» Extracted text:
──────────────────────────────
Ponente
Descripción
Carbon nanostructures (CNS) are materials with varied applications in electronics, medicine and industry. Submerged Arc Discharge in Water (SADW) is one of the most widespread methods for the synthesis of CNS but it involves complex processes of nucleation and growth that are influenced by factors such as arc current, electric field, mechanical stability and temperature quenching. In this study, we synthesized multiwall carbon nanotubes (MWCNTs), carbon onions (CNOs), graphene oxide (GO), and carbon quantum dots (CQDs) using the SADW method at arc currents of 30, 40 and 50A and characterized their structure and properties using various techniques such as Raman spectroscopy, high-resolution transmission electron microscopy (HRTEM), and X-ray diffraction (XRD). The increase in current causes an increase in the crystallite sizes La and in the presence of vacancy-type defects. It was also found that the synthesis current has a strong effect on the order and orientation of the CNS graphitic layers. For the CNOs and MWCNTs, an increase in the current produces an increase in the turbostratic character and the presence of folds and curvatures. Behavior contrary to that of GOs and CQDs, which experience a decrease in this type of disorder. This is because SADW method involves not only homogeneous nucleation of carbon vapor but also exfoliation of graphite and graphene fragments that contribute to the formation of various nanostructures like polyhedral CNOs and impurities like Large Polyhedral Particles (LPP). These exfoliated structures also react with water vapor they form the GOs and CQDs. The study provides a general model for the nucleation and growth mechanisms of carbon nanostructures in the SADW method and offers guidelines for the optimal synthesis.
──────────────────────────────
» Required action 1: List every carbon nanostructure that the abstract on carbon nanostructures says the study synthesized with the SADW method.
» Required action 2:
Answer these questions from the abstract on carbon nanostructures:
(a) At which arc currents was the synthesis carried out?
(b) Which nanostructures show a decrease in turbostratic disorder as the current rises?
(c) What do the exfoliated structures react with to form the GOs and CQDs?

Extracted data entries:
──────────────────────────────
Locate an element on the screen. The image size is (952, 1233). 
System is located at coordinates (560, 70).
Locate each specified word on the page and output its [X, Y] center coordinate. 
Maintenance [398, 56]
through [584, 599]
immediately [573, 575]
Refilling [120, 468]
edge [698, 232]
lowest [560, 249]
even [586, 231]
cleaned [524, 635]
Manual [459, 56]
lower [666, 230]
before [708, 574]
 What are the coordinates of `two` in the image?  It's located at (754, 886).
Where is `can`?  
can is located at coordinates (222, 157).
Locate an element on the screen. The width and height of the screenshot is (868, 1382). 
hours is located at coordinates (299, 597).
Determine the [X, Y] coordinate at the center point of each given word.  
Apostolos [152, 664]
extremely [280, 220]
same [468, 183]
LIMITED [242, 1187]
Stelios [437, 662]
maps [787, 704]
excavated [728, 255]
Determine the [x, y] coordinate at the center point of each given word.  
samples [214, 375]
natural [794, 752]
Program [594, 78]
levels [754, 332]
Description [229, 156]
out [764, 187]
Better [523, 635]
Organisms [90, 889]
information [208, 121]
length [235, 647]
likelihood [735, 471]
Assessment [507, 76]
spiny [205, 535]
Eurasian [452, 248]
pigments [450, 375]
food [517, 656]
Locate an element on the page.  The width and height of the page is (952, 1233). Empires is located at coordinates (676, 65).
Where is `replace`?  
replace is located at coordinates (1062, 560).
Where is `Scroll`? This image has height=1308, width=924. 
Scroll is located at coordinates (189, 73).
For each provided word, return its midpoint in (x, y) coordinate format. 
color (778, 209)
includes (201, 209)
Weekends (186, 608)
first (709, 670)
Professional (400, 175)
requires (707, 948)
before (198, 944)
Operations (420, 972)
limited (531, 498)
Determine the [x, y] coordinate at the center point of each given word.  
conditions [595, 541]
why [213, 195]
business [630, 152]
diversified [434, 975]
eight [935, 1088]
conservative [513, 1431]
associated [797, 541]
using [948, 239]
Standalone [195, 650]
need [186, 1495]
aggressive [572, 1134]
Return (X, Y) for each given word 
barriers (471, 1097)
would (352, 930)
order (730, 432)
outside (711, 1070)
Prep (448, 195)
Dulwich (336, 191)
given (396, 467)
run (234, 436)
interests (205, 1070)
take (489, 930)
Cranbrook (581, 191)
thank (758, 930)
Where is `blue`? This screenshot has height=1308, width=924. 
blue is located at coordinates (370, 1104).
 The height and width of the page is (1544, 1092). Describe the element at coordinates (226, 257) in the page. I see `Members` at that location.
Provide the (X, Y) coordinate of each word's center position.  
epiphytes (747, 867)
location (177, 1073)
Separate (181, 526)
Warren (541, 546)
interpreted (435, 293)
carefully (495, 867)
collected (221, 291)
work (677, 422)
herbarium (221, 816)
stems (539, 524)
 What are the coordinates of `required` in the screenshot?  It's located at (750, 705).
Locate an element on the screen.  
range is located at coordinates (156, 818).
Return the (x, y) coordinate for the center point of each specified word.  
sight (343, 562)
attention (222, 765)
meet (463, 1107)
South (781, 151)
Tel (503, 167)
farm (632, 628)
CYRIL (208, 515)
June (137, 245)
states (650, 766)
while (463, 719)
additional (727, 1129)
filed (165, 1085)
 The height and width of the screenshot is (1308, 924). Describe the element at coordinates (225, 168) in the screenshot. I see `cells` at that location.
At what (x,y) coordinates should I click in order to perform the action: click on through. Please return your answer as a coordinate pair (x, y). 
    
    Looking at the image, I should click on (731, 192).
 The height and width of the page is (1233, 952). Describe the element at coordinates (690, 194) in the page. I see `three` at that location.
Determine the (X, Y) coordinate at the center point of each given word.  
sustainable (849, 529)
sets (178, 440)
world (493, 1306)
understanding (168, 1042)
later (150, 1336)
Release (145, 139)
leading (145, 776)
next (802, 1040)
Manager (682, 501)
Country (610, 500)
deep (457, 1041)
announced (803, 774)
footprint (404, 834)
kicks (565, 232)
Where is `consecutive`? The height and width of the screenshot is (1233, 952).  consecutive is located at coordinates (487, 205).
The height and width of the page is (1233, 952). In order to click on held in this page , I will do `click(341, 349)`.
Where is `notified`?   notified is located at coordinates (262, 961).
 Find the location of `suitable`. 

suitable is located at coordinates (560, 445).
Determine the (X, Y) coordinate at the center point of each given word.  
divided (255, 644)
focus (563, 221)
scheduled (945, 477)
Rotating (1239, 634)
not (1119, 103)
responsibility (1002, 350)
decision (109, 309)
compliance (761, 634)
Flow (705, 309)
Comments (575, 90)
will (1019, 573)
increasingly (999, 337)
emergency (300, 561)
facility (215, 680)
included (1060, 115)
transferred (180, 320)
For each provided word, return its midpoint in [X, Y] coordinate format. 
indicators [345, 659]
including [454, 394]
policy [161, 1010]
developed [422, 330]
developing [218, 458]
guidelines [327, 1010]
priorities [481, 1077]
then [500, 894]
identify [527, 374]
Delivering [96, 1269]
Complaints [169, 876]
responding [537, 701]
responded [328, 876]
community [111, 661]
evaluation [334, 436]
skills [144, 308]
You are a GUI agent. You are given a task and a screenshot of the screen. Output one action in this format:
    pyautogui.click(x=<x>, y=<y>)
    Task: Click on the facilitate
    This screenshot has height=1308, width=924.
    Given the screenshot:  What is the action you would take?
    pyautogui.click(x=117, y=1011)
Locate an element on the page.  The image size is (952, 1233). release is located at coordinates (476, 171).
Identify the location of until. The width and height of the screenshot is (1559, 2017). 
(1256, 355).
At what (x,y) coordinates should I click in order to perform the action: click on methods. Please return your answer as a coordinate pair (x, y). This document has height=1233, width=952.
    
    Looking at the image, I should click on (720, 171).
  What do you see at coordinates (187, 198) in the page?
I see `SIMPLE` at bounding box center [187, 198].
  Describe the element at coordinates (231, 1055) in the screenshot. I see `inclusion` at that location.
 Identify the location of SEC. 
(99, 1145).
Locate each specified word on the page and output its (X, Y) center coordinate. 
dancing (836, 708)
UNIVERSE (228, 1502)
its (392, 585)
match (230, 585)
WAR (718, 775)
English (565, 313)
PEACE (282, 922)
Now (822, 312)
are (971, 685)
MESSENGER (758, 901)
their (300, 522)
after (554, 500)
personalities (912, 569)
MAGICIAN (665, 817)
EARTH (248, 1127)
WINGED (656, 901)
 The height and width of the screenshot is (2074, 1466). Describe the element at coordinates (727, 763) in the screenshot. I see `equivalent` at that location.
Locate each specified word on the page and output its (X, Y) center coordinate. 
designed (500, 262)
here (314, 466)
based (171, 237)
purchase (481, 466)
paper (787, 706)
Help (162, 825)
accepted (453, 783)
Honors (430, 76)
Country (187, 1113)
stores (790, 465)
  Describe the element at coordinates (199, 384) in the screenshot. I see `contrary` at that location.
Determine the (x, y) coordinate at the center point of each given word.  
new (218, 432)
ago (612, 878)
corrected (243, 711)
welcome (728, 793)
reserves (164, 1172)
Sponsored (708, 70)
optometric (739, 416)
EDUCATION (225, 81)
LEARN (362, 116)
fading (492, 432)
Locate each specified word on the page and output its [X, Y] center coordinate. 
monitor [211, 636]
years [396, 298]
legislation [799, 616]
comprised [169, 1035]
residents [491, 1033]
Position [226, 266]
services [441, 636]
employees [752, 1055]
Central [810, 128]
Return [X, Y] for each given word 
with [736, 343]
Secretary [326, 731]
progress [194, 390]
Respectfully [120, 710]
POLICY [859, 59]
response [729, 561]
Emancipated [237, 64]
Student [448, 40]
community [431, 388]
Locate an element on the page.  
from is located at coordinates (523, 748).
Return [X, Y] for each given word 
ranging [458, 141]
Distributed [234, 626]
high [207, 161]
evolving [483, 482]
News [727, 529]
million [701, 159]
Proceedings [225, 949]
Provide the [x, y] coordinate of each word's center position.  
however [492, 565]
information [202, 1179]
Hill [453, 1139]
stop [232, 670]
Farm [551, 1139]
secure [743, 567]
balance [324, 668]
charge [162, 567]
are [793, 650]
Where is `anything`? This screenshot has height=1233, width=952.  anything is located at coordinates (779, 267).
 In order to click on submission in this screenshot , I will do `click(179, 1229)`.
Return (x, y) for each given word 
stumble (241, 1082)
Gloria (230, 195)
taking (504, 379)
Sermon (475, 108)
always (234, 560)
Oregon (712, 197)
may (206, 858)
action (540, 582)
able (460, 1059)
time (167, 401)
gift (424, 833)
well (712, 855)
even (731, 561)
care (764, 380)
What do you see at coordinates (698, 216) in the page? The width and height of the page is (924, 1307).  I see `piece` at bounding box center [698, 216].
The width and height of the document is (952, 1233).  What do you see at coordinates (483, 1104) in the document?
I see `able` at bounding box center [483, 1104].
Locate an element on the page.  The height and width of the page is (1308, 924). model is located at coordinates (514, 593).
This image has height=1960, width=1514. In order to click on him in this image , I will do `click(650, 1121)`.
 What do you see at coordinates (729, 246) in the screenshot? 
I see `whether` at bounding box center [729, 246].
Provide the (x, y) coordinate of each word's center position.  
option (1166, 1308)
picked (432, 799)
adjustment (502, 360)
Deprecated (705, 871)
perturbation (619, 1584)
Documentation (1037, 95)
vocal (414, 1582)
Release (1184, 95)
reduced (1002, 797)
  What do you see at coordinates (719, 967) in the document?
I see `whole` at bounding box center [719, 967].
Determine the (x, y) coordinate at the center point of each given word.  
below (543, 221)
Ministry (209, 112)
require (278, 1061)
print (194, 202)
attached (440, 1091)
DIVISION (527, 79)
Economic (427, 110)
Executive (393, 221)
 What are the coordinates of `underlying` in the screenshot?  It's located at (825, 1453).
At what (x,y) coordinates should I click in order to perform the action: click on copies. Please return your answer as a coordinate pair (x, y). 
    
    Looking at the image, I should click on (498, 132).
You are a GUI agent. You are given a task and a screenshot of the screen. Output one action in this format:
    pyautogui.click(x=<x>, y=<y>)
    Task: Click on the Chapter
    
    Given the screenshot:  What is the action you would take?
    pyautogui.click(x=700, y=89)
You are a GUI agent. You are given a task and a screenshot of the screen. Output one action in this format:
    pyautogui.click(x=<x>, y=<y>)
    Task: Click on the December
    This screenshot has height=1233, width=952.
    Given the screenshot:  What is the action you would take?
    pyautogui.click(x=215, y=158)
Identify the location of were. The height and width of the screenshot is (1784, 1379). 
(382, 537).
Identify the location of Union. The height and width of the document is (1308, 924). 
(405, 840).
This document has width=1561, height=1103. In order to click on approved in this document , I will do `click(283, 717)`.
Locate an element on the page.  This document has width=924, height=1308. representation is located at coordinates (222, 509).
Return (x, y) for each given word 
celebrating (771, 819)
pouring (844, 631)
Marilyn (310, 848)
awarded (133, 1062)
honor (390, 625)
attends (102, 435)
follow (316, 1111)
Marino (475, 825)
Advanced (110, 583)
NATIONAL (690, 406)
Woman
──────────────────────────────
» Answer 1: Multiwall carbon nanotubes (MWCNTs), carbon onions (CNOs), graphene oxide (GO), and carbon quantum dots (CQDs).

» Answer 2:
(a) 30, 40 and 50A.
(b) GOs and CQDs.
(c) Water vapor.